WORK REQUIRED:
Transcribe the listing below in full, exactly, with no images.

(INFORMATION SUPPLIED)

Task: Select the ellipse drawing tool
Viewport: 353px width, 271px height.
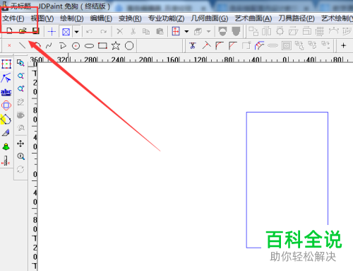Action: (89, 46)
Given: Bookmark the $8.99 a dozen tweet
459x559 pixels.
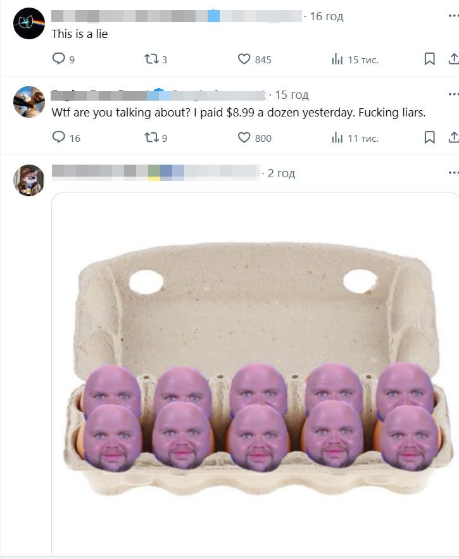Looking at the screenshot, I should (x=430, y=137).
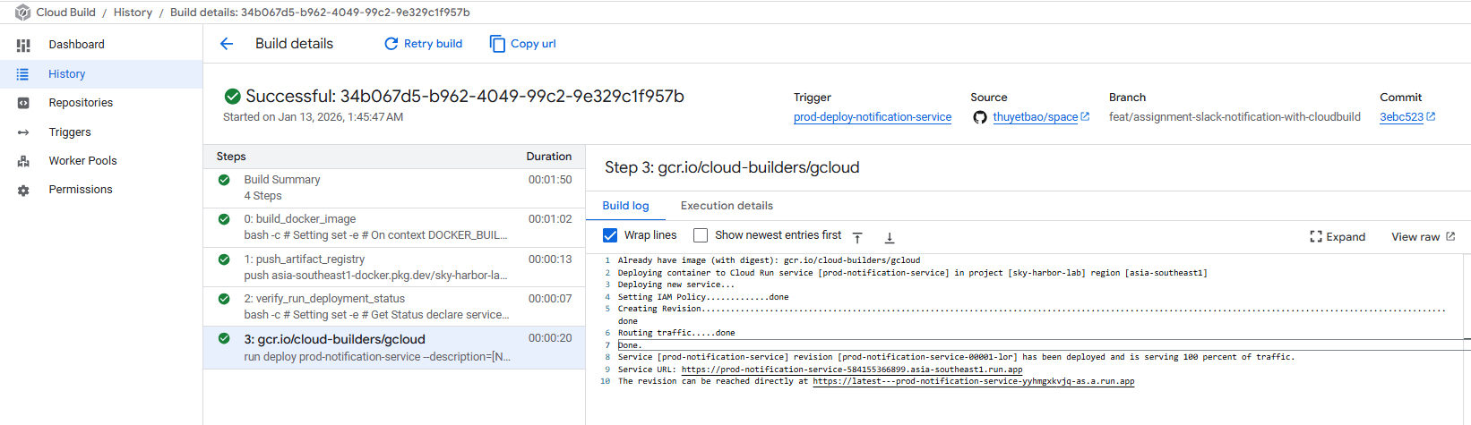This screenshot has height=425, width=1471.
Task: Click the Cloud Build logo icon
Action: tap(22, 13)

(End INFORMATION SUPPLIED)

RESPONSE BELOW:
Task: Select the ellipse drawing tool
Viewport: 353px width, 271px height.
Action: (89, 46)
Given: Bookmark the $8.99 a dozen tweet
459x559 pixels.
Looking at the screenshot, I should (x=430, y=137).
This screenshot has height=425, width=1471.
Task: Click the Cloud Build logo icon
Action: tap(22, 13)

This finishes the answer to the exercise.